The angles you use in your exercises directly affects which motor units you activate. The order of recruited motor units is fixed for any given angle (Brown, 2007); but if you change your grip or the angle you use to produce force, you recruit a different collection of motor units.
You could change your grip-width on the Bench Press, change the angle of the bench or even use a different attachment on a pull-down machine (supinated, neutral, pronated, etc.)
Visualize this example: Hold a cup of water above a sand hill and pour the water onto the hill. The water will cut grooves in the sand. If you keep pouring water from the same angle, you will only make those grooves deeper. The same thing happens when you exercise at the same angle. If you change the angle, you create new "grooves" (innervation training paths) and will build new muscle.

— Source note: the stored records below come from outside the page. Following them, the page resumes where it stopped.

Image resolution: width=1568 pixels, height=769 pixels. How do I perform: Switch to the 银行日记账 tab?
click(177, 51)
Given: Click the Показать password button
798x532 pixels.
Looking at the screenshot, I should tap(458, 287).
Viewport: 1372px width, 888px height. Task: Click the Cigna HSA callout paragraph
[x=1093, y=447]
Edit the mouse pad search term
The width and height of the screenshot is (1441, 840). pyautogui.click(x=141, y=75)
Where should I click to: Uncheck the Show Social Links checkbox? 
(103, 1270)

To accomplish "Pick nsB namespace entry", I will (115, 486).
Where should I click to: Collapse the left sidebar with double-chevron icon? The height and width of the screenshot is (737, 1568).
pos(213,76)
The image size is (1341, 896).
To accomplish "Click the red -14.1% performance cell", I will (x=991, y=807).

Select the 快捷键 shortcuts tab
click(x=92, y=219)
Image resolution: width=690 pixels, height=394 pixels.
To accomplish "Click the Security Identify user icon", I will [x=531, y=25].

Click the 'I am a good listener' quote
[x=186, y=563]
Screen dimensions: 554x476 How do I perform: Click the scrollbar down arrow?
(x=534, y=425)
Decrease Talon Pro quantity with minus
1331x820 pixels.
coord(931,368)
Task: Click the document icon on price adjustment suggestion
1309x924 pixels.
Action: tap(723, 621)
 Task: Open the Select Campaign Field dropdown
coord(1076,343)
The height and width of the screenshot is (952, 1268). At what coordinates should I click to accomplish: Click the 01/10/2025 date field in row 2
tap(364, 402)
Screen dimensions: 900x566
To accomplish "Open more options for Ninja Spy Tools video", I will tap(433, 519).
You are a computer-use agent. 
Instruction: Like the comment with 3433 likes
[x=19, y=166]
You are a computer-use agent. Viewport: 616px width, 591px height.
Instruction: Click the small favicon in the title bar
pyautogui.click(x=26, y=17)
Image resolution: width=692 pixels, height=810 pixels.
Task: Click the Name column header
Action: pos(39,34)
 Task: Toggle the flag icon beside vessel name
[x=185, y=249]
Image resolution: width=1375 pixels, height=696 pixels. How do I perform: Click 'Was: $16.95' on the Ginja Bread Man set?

Another thing you can take from the sand hill example goes back to the concept of higher and lower threshold motor units. If you continue to pour water out faster and at higher volume, you will make the grooves bigger and deeper—these are your higher threshold motor units. If you pour a little, stop, pour a little, stop and don't pour out sufficient volume, you won't make much of a dent in those grooves and you'll limit how much muscle you can build.
If you understand the game of angles and motor unit recruitment, you will know how to build new muscle. These are simple, yet underused, concepts.
Work hard, work furious and change the angles.